Матрона говорила, опустив голову, и, замолчав, не подняла ее, но даже так, не глядя на жену Доме, она почувствовала — та встревожилась. И сразу же выдала себя, спросив:
— Сколько лет было бы ему сейчас? — в голосе ее уже не слышалось ни сочувствия, ни даже простого женского любопытства — верх взяла подозрительность.
— А сколько твоему мужу? — спросила в ответ Матрона, и у нее появилась надежда загладить свой просчет.
— Сорок четыре.
«Хоть это узнала, — подумала, она, радуясь в душе. — Ну, на год-то в любую сторону можно ошибиться».
— Нет, мой сын на шесть лет старше, — соврала она, ничуть не стыдясь. — Ему бы теперь исполнилось ровно пятьдесят.
Она старалась говорить спокойно, и, наверное, это ей удалось: жена Доме вроде бы вздохнула с облегчением.

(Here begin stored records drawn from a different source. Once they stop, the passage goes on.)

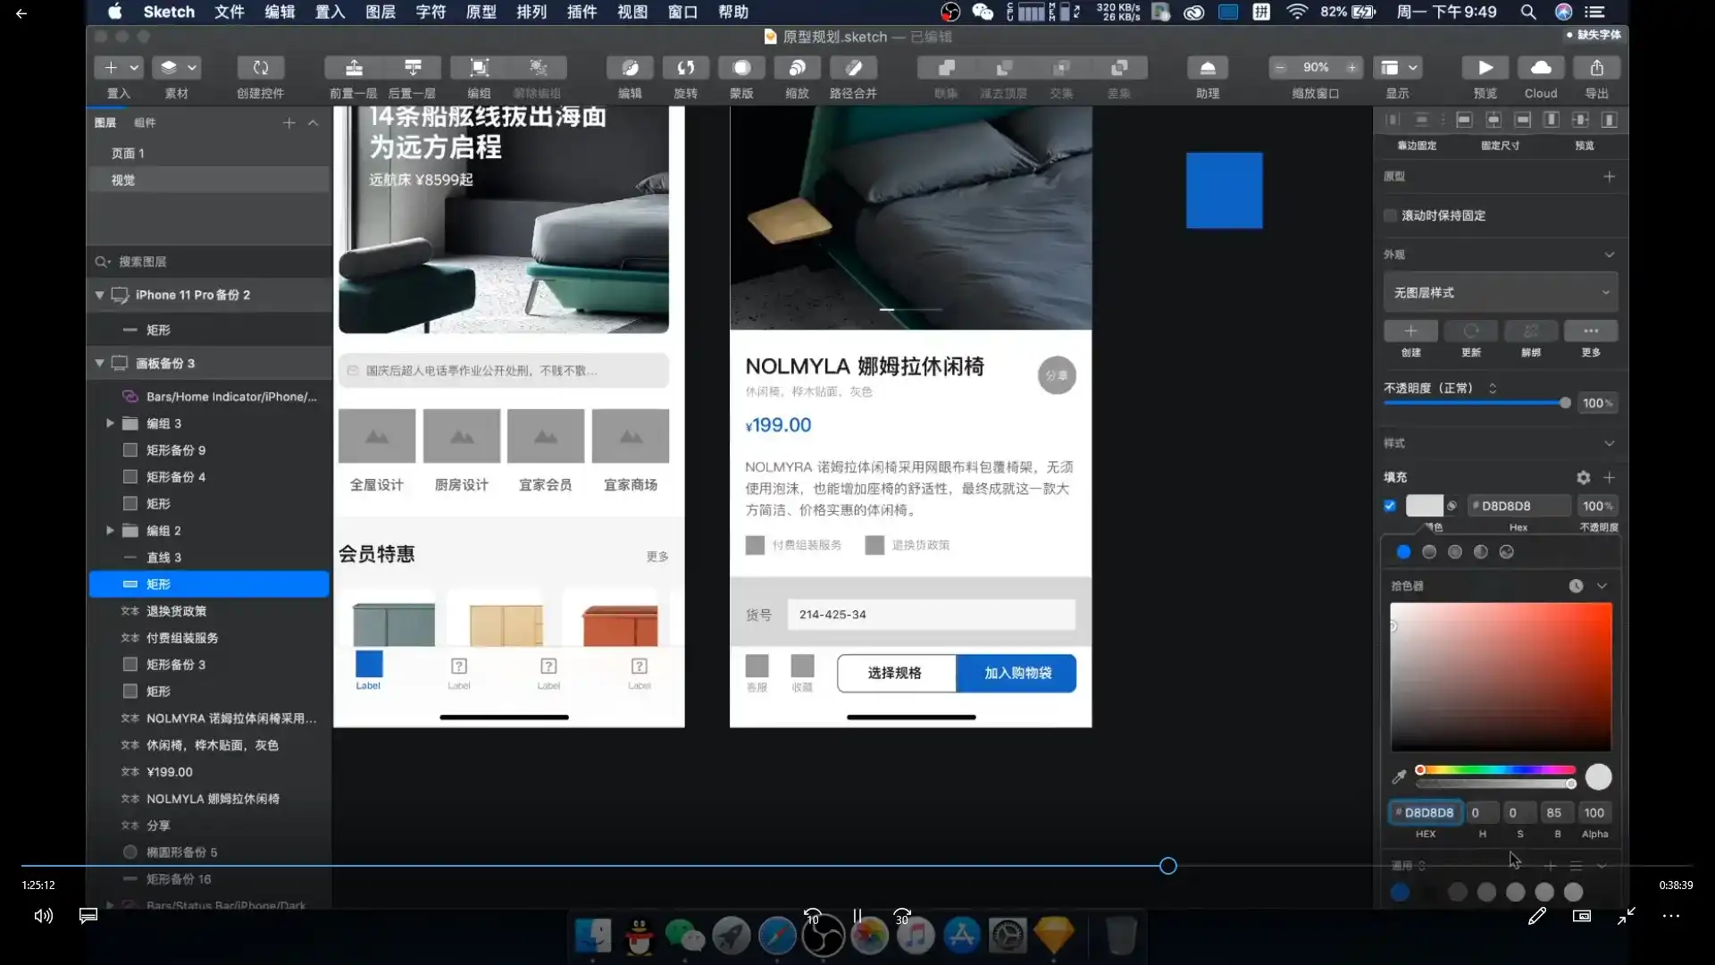Toggle the 填充 fill visibility checkbox
Viewport: 1715px width, 965px height.
pyautogui.click(x=1390, y=506)
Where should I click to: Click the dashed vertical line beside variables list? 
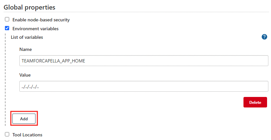[x=6, y=79]
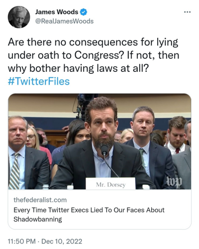
Task: Click the blue verified checkmark badge
Action: [x=84, y=12]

До сих пор Матрона не задумывалась о том, как вести себя, если ктото догадается вдруг, зачем она пришла в этот дом, что ищет здесь, пытается найти. Минуту назад, проговорившись невзначай, она испугалась, но сумела выкрутиться, и все вроде бы улеглось. Однако и осталось кое-что: испуг заставил ее увидеть себя как бы со стороны и понять — она испытала страх воровки, которой при появлении хозяев дома удалось выскочить в окно. Никто ничего не заметил, но ей-то понятно теперь — и в самом замысле ее, и в действиях есть что-то воровское, она ведь не на что-нибудь, на чужое счастье покусилась, на благополучие ни в чем не повинной семьи.
«Что же ты делаешь, Матрона? — думала она с болью в сердце. — Остановись, пока не слышно свиста нагаек и топота погони. Не отравляй ядом своих несчастий чужие души. Или тебе на роду написано толкаться со своей бедой среди людей, цеплять ее черным краем всех, кто рядом? Но тогда не ищи покоя ни на этом, ни на том свете! Ты обманом втерлась в чужую семью и будь проклята, если и ей принесешь несчастье! Если это случится, пусть душе твоей не найдется места в царстве мертвых! Пусть кости твои станут потехой для собак!»

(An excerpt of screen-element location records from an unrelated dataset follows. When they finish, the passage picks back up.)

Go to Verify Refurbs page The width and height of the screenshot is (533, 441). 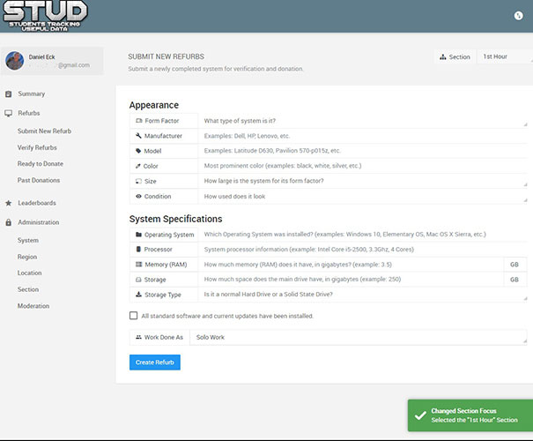click(x=37, y=147)
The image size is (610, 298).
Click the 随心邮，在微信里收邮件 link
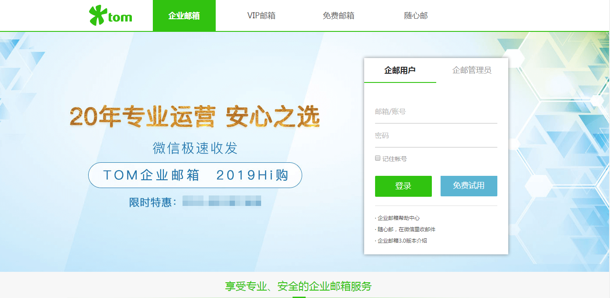(x=407, y=229)
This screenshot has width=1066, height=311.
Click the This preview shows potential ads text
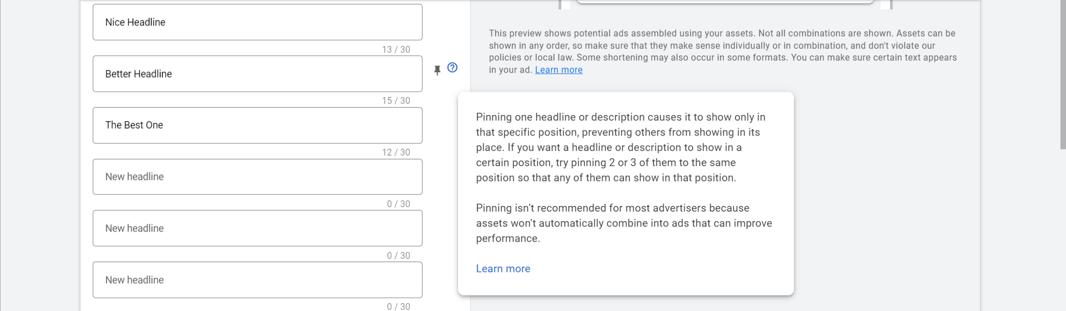[x=723, y=52]
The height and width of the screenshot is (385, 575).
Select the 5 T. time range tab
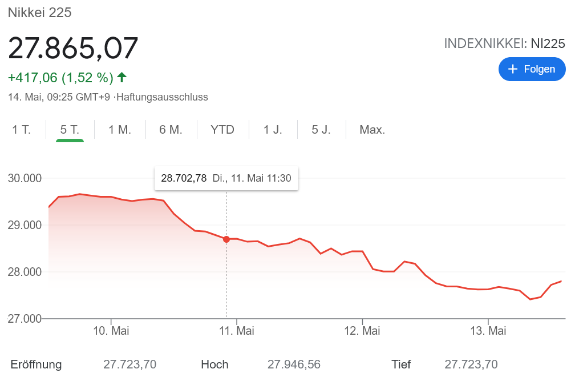coord(70,130)
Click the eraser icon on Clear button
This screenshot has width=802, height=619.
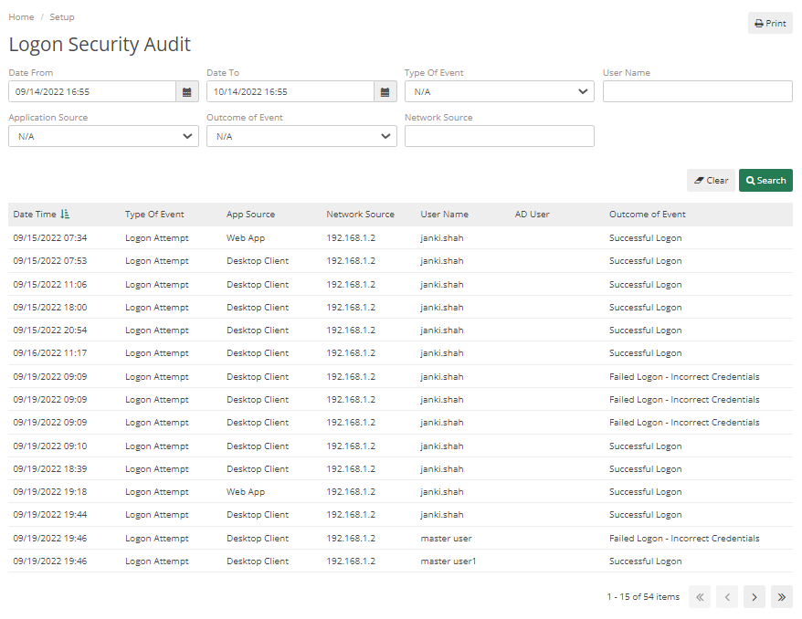click(x=699, y=180)
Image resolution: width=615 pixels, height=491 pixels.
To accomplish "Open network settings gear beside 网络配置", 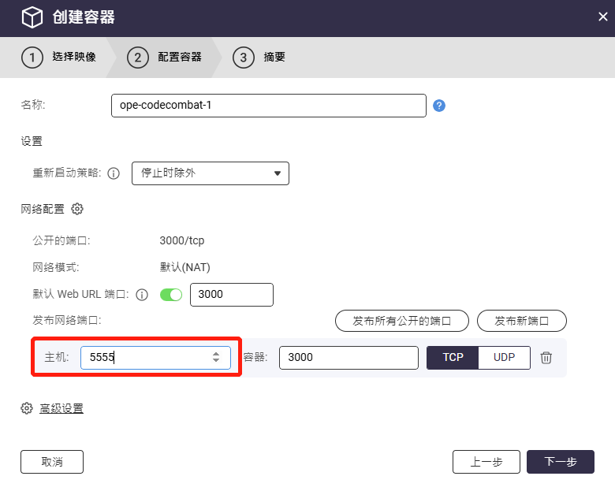I will pos(77,209).
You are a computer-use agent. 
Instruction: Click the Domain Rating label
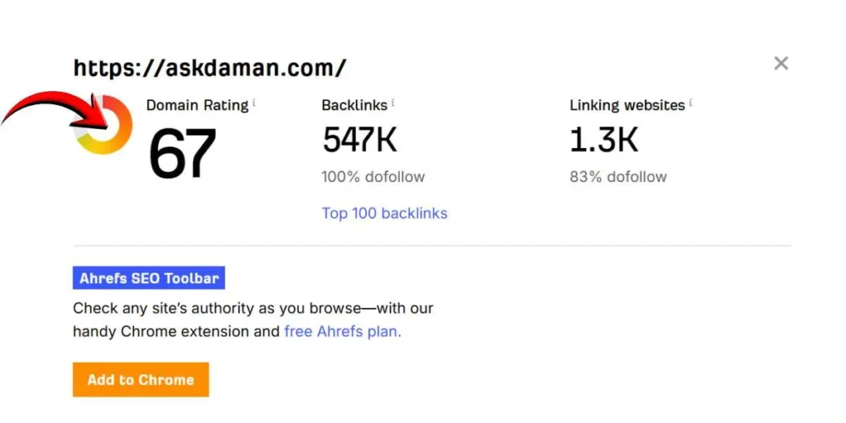click(197, 105)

Она проклинала себя и в то же время старалась успокоиться, думать о чем-то другом, а еще лучше — ни о чем вообще. Однако мысли роились, возникая непроизвольно и вытаскивая из памяти — откуда же еще!? — из прошлого вытаскивая то, что она более всего хотела бы забыть. Ей слышались угрозы, отчаянный крик тех жен, чьи мужья на какое-то время скрашивали унылое однообразие ее одиночества. Тогда она лишь посмеивалась в ответ: эти женщины казались ей жалкими, никчемными, они словно сами напрашивались на презрительное к ним отношение. Может, в хозяйстве они на что-то и годились, но представить их с мужчиной она не могла, и само их замужество казалось ей причудой судьбы. Она не особенно-то и старалась — их мужья сами искали к ней дорогу, ей оставалось только выбрать, который из них желаннее, милее сердцу. Эти короткие связи позволяли отвести душу, отвлечься хоть не надолго от неизбывной душевной боли, и, воруя у других женщин свою толику счастья, она никогда не задумывалась о том, что рушит походя саму основу их семейной жизни. Хотя могла бы и понять это, когда произошел тот дикий случай с Цупылом. Чтобы как-то оправдаться, она написала заявление в сельсовет, обвиняя его в изнасиловании и требуя — тут рука ее, правда, дрогнула, — передать дело в суд. Тогда-то и подстерегла ее жена Цупыла, словно ниоткуда возникла. Матрона невольно попятилась, но та бросилась вперед и обняла ее вдруг; не выпуская из объятий, плача, стала уговаривать, молить о спасении свой семьи — пощади, не лишай детей кормильца, нам не прожить без него, он пропадет в тюрьме, и дети его останутся сиротами. Матрона стояла, ошеломленная, и никак не могла уразуметь, почему эта женщина обнимает ее, а не таскает за волосы, не раздирает лицо, не втаптывает в землю; когда до нее дошло, что жена Цупыла просит взять назад заявление, она сразу же согласилась, не желая брать грех на душу, но не слезы ее тронули и не раскаяние собственное, нет, ее будто озарило, — эта женщина не просто о потере кормильца печалится, она любит своего мужа, жить без него не может. Она и унизиться готова за него, и убить.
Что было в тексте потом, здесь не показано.